Quick to put together and full of flavor, this ramen bowl will warm you through and through. I especially like it drizzled with some sriracha sauce for a bit of extra flavor – and even more drizzled if I’m feeling a bit under the weather. 

Ingredients:

4 large eggs

1 Tbsp. unsalted butter

1 cup sweet corn

1 medium onion, finely diced

1 Tbsp. olive oil

8 ounces arugula

1 quart low-sodium chicken stock

6 ounces ramen noodes {I get them at a local Asian market; if that’s not available, a pack from the grocery store will work just fine!}

6 ounces cooked chicken

4 green onions, thinly sliced

optional: toasted sesame oil for drizzling, nori/seaweed pieces from serving

To Prepare:

Begin by soft boiling the eggs so that they can cool.

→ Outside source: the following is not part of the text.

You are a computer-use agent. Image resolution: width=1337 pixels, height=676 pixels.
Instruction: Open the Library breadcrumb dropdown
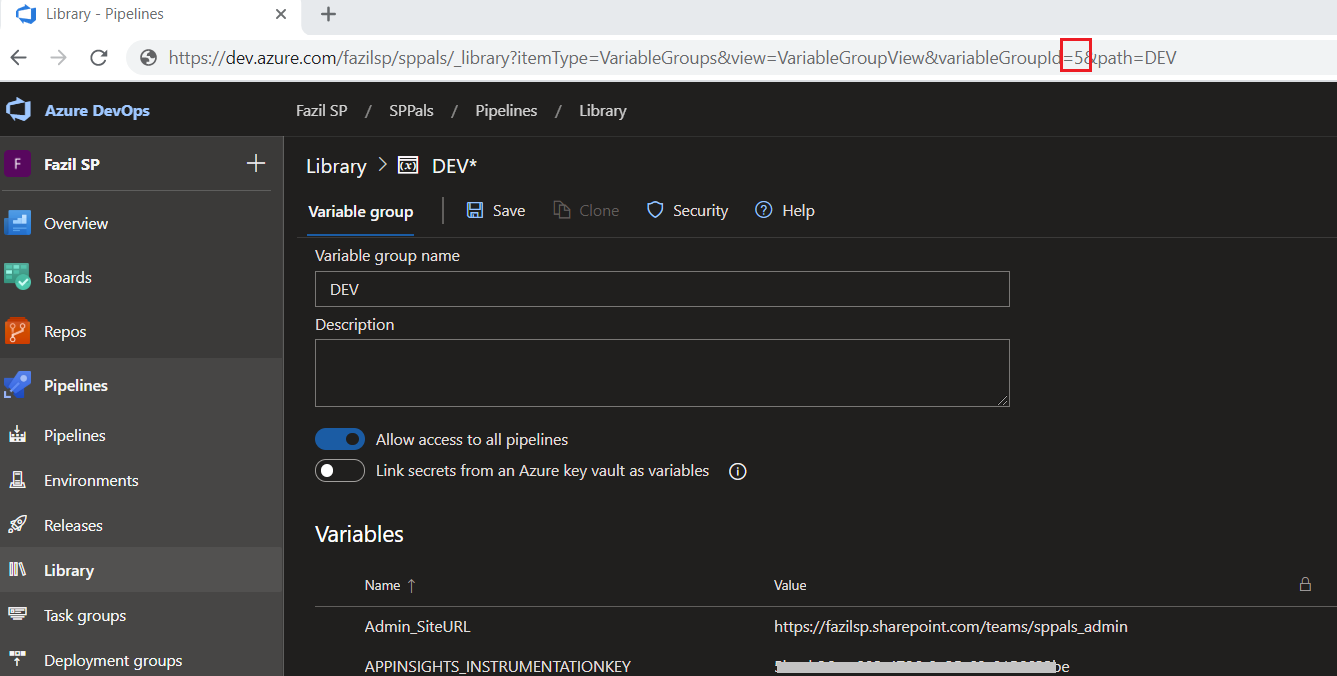336,165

Heat about three inches of water in a small saucepan over medium heat until boiling. Once boiling, reduce the heat until it’s barely a simmer, add the eggs gently and cook for 6 minutes. Remove eggs with a slotted spoon and place in an ice bath. Let cool completely before peeling.

Prepare the ramen noodles by bringing a pot of water to a boil. Once there, drop in the noodles and cook for 2-3 minutes, or until al dente. Drain and set aside.

In a small saucepan, heat the butter and add the corn, stirring to coat. Add in the onion. Season with salt and pepper, to taste. Once warmed through and the onions are slightly translucent, transfer to a bowl.

Heat the chicken stock just until it’s boiling, and season with salt and pepper, if desired.

Begin preparing the ramen bowls. In separate sections {it makes for a pretty presentation!} add in the noodles, corn, arugula and chicken.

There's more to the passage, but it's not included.